(WORK TO COMPLETE): Can you copy the records below unchanged, starting with the line that contains "Click the Boxsim app icon in title bar" and continuing through the line that contains "pos(255,315)", including both of those lines?

(Word and element pointing entries)
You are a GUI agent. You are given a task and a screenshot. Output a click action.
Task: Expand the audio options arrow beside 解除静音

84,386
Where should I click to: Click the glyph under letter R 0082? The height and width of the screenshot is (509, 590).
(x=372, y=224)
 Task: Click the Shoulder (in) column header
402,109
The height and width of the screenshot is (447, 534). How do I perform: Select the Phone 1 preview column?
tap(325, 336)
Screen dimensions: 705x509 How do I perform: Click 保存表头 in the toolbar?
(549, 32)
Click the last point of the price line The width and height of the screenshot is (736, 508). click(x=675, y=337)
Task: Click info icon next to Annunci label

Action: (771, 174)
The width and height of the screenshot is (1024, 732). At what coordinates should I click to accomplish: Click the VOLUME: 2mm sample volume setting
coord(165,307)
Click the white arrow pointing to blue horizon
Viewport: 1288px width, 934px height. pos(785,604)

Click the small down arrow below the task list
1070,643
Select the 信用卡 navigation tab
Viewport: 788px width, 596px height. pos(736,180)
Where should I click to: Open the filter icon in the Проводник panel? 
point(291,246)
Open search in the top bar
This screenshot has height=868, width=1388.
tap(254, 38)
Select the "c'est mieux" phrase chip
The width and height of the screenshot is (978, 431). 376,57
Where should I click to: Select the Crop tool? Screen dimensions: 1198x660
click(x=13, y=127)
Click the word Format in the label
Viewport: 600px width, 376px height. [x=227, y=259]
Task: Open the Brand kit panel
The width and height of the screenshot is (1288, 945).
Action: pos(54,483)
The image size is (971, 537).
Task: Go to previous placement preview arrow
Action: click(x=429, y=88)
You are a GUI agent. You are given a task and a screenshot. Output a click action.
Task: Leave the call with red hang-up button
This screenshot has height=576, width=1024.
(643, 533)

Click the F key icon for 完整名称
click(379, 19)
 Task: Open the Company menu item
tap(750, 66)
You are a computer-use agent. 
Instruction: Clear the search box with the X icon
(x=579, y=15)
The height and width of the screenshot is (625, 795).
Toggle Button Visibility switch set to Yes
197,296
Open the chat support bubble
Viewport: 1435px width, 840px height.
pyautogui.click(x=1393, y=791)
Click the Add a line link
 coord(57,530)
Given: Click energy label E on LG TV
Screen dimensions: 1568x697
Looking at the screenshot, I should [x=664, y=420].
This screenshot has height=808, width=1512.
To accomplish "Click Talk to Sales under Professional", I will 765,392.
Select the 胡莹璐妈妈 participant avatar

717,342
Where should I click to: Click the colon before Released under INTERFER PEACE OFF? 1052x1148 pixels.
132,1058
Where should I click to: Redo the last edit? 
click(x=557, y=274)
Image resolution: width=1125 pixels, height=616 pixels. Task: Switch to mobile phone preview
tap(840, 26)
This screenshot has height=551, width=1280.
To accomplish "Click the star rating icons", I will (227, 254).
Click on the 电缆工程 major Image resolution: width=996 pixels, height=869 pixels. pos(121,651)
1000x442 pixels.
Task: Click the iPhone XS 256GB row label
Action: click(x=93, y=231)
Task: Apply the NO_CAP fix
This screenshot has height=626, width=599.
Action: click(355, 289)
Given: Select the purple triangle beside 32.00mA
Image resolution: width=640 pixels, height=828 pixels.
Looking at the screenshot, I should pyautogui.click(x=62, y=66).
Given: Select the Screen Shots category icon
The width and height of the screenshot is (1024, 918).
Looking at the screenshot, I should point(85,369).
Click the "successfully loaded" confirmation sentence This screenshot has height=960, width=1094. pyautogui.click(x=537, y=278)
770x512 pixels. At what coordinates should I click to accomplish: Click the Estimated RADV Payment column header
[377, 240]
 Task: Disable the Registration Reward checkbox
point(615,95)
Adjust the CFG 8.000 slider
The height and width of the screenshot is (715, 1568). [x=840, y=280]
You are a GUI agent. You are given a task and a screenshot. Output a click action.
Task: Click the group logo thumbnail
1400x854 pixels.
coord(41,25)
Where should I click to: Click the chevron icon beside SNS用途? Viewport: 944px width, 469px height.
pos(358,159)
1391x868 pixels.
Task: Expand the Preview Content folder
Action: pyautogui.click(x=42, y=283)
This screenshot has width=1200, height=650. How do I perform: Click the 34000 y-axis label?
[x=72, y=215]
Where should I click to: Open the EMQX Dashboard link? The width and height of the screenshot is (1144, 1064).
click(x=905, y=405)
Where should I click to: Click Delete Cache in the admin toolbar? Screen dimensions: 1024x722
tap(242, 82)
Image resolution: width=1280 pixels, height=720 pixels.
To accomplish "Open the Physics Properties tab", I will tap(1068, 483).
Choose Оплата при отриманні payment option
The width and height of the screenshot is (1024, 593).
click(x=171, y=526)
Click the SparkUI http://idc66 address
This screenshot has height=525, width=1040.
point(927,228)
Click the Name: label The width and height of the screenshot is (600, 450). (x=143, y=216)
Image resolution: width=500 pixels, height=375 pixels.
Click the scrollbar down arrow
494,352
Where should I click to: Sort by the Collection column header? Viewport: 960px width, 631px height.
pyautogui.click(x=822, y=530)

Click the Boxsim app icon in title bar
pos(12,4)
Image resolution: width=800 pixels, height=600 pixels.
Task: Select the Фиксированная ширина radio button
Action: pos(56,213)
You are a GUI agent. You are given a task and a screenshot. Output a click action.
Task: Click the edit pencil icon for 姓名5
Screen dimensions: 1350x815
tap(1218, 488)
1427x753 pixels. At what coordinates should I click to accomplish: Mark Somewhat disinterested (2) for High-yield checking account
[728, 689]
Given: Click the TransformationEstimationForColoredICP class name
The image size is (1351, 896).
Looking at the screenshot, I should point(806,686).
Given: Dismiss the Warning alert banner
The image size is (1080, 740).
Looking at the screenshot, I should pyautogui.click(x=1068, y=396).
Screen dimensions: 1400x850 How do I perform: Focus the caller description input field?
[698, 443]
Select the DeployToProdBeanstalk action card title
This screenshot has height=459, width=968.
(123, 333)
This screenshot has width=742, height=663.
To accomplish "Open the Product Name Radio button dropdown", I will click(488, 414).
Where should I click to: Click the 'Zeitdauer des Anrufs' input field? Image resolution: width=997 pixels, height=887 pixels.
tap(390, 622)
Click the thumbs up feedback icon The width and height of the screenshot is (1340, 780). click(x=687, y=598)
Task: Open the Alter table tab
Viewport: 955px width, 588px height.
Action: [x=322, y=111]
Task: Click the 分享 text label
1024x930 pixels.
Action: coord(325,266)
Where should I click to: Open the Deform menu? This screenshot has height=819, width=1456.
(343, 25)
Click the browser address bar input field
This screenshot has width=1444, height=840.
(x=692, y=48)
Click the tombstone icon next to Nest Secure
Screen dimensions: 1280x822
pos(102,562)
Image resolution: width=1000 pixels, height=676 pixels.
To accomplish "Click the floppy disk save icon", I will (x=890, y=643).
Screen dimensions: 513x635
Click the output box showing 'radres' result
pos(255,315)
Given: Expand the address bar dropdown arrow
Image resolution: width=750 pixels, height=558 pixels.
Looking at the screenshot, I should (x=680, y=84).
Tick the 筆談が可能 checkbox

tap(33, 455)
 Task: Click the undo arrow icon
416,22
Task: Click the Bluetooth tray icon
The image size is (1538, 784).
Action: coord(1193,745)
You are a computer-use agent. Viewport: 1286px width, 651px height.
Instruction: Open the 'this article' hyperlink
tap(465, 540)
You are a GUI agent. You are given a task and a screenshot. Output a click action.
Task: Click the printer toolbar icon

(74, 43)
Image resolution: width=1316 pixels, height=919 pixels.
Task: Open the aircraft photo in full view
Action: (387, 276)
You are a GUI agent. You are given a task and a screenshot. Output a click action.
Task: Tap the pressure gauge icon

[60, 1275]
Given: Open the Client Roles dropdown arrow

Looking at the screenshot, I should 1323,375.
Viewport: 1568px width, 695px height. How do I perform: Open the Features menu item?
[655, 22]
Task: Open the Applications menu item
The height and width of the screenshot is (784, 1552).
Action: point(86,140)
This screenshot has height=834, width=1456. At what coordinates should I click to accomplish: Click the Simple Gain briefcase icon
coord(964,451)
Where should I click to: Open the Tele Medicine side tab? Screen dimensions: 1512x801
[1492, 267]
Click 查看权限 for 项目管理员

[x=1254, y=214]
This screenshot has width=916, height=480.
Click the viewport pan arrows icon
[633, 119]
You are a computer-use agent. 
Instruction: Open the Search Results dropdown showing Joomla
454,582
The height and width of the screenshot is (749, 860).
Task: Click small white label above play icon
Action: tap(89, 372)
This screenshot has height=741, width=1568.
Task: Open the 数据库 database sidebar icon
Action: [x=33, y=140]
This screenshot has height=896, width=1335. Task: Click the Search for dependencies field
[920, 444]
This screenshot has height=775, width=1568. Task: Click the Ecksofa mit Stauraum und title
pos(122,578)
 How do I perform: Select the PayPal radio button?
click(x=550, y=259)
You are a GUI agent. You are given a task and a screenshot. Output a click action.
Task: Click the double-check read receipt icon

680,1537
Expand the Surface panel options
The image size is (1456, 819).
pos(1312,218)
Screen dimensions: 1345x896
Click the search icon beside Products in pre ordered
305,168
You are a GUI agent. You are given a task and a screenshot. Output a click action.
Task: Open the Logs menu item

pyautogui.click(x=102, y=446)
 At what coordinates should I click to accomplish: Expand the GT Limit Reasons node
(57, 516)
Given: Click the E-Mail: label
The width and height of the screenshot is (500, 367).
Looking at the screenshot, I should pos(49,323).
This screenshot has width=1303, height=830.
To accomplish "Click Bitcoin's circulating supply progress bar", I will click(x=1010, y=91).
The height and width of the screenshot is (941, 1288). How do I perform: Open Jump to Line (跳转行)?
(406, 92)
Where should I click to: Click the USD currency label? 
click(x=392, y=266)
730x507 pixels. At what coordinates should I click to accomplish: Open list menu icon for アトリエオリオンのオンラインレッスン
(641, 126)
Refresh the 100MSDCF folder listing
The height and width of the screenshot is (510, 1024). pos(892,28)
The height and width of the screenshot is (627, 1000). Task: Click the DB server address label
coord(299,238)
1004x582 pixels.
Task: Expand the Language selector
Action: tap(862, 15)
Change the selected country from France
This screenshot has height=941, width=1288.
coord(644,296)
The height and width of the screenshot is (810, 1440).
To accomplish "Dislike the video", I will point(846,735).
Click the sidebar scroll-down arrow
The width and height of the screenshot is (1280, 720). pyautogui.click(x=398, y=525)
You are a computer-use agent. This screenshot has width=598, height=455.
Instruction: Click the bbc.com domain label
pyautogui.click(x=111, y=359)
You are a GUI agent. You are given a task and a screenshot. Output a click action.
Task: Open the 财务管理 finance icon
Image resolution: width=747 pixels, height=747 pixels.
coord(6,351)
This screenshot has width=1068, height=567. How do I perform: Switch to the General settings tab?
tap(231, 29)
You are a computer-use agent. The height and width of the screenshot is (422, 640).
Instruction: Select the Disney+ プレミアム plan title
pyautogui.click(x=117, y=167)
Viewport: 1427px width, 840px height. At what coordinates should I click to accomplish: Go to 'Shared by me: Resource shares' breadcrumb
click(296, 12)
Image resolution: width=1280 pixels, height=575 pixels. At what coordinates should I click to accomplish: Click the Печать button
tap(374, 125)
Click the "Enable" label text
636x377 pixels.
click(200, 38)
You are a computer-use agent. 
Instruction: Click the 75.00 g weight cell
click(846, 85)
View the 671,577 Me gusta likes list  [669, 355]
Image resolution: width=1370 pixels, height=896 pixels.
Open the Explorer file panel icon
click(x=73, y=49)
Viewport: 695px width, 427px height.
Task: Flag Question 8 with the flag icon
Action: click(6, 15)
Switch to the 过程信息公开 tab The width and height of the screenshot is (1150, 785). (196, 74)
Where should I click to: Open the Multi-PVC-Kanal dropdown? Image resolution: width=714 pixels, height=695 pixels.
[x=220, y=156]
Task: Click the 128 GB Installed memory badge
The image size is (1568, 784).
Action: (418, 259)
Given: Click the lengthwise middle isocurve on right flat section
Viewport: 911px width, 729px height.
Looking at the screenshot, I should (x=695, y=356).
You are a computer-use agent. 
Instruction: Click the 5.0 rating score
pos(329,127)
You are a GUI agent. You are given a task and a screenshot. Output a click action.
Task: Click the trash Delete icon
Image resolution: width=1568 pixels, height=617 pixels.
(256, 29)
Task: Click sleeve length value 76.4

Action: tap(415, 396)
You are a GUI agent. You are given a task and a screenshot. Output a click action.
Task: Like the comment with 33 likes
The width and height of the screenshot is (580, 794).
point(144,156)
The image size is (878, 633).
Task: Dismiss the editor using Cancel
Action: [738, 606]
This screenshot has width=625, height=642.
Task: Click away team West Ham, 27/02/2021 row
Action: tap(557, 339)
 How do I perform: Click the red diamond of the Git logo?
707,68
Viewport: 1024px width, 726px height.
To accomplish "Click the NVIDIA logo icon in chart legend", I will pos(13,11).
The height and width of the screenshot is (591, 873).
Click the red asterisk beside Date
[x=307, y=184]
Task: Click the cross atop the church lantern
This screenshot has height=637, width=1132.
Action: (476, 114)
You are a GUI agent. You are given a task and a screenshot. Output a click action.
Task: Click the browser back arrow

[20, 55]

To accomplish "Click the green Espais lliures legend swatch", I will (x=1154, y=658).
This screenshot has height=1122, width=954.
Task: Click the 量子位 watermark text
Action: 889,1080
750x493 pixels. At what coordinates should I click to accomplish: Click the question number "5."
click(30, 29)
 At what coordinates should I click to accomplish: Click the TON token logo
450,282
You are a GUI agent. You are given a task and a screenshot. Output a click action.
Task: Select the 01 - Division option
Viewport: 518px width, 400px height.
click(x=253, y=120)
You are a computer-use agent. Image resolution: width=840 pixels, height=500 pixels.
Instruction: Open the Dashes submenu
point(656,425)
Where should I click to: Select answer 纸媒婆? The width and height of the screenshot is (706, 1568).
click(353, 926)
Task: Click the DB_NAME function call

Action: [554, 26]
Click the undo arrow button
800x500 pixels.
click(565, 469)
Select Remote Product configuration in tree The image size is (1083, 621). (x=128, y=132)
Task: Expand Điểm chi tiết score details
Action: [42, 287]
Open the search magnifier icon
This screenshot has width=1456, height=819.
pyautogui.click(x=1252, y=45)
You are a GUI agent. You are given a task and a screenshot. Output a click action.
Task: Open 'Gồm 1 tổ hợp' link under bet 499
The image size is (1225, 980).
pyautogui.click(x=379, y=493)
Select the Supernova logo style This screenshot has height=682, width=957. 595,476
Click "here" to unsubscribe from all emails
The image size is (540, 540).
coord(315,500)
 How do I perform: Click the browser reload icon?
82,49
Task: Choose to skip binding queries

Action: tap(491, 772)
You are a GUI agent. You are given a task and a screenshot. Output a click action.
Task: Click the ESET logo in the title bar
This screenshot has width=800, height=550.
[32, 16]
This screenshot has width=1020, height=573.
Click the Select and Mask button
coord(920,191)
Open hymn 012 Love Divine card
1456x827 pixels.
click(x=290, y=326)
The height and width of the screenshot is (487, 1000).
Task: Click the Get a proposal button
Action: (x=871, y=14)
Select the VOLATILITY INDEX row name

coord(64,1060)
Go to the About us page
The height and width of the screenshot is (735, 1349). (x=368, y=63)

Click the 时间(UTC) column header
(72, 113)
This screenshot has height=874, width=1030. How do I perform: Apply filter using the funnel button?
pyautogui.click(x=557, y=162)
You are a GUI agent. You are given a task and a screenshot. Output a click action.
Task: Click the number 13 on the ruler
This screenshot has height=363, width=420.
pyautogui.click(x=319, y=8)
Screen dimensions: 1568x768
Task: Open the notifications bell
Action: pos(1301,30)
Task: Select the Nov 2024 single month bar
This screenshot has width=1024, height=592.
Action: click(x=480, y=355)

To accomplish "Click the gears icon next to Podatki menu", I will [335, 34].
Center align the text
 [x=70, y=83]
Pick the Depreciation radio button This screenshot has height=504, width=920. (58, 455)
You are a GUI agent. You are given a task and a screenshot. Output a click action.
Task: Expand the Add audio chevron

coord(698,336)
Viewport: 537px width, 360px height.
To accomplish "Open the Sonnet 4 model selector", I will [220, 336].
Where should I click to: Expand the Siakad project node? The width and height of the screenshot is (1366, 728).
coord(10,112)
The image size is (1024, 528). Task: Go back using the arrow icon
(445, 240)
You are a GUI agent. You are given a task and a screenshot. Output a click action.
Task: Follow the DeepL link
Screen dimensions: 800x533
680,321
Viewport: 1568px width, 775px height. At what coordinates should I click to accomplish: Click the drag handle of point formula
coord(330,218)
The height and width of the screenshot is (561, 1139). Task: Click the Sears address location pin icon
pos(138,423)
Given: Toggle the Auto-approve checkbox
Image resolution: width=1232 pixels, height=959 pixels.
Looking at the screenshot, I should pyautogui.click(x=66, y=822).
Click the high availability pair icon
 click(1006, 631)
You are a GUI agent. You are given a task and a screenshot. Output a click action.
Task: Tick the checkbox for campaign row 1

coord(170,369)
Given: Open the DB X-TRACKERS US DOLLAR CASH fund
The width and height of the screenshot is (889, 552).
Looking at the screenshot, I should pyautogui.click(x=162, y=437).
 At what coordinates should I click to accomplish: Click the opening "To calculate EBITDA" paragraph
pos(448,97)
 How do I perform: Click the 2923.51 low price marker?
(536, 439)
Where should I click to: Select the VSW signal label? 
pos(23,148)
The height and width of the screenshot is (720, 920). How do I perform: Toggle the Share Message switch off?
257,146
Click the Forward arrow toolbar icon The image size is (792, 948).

(THE RESULT):
Click the Boxsim app icon in title bar
pos(12,4)
Image resolution: width=800 pixels, height=600 pixels.
Task: Select the Фиксированная ширина radio button
Action: pos(56,213)
You are a GUI agent. You are given a task and a screenshot. Output a click action.
Task: Click the edit pencil icon for 姓名5
Screen dimensions: 1350x815
tap(1218, 488)
1427x753 pixels. At what coordinates should I click to accomplish: Mark Somewhat disinterested (2) for High-yield checking account
[728, 689]
Given: Click the TransformationEstimationForColoredICP class name
The image size is (1351, 896).
Looking at the screenshot, I should point(806,686).
Given: Dismiss the Warning alert banner
The image size is (1080, 740).
Looking at the screenshot, I should pyautogui.click(x=1068, y=396).
Screen dimensions: 1400x850 How do I perform: Focus the caller description input field?
[698, 443]
Select the DeployToProdBeanstalk action card title
This screenshot has height=459, width=968.
(123, 333)
This screenshot has width=742, height=663.
To accomplish "Open the Product Name Radio button dropdown", I will click(488, 414).
Where should I click to: Click the 'Zeitdauer des Anrufs' input field? Image resolution: width=997 pixels, height=887 pixels.
tap(390, 622)
Click the thumbs up feedback icon The width and height of the screenshot is (1340, 780). click(x=687, y=598)
Task: Open the Alter table tab
Viewport: 955px width, 588px height.
Action: [x=322, y=111]
Task: Click the 分享 text label
1024x930 pixels.
Action: coord(325,266)
Where should I click to: Open the Deform menu? This screenshot has height=819, width=1456.
(343, 25)
Click the browser address bar input field
This screenshot has width=1444, height=840.
(x=692, y=48)
Click the tombstone icon next to Nest Secure
Screen dimensions: 1280x822
pos(102,562)
Image resolution: width=1000 pixels, height=676 pixels.
To accomplish "Click the floppy disk save icon", I will (x=890, y=643).
Screen dimensions: 513x635
Click the output box showing 'radres' result
pos(255,315)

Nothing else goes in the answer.